What needs to be done
Every line that holds the word "agent" needs to be copied from the data below.

(Records from a data source)
========================================
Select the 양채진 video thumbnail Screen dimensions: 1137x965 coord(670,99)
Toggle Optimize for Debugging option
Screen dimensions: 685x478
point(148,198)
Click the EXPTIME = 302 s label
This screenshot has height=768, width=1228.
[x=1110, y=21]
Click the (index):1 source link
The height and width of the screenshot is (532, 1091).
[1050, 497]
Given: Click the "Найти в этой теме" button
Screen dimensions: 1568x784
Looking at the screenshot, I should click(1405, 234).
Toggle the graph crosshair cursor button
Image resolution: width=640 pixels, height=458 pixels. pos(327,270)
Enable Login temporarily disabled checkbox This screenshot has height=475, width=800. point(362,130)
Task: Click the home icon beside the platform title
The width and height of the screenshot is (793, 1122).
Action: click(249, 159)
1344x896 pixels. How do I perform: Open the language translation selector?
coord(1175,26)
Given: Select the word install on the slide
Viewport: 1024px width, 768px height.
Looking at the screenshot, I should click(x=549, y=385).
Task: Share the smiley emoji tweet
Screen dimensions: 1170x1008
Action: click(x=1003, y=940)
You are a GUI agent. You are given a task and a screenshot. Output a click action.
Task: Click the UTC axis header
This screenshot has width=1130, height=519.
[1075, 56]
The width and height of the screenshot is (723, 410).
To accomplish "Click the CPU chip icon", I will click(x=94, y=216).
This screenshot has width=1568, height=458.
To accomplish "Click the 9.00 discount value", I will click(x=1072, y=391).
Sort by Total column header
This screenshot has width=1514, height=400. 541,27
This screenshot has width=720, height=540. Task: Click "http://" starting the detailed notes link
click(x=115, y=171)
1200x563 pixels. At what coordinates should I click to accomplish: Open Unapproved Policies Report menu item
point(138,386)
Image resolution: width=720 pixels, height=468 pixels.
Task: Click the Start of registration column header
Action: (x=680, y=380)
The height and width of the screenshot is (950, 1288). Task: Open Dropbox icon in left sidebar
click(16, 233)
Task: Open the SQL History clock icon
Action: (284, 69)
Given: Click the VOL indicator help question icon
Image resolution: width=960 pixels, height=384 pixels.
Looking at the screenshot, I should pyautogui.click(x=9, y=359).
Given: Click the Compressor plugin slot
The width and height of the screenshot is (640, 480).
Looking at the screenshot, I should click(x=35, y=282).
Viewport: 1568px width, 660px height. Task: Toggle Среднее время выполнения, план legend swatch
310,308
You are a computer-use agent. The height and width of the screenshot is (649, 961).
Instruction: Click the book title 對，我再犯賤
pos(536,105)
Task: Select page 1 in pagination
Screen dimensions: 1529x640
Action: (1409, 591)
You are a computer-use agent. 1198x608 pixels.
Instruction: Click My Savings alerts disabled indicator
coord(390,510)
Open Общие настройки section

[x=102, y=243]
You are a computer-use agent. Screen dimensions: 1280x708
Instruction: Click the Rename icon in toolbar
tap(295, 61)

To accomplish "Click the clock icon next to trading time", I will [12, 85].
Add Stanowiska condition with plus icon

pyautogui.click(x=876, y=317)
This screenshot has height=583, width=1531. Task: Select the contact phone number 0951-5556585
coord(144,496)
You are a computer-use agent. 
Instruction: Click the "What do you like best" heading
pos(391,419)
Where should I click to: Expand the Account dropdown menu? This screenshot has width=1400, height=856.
========================================
Response to this task
You are a GUI agent. You are given a task and a screenshot. Output a click action.
You are a computer-use agent. The height and width of the screenshot is (649, 961).
You are a computer-use agent. 1198x608 pixels.
You are a computer-use agent. Screen dimensions: 1280x708
You are a computer-use agent. 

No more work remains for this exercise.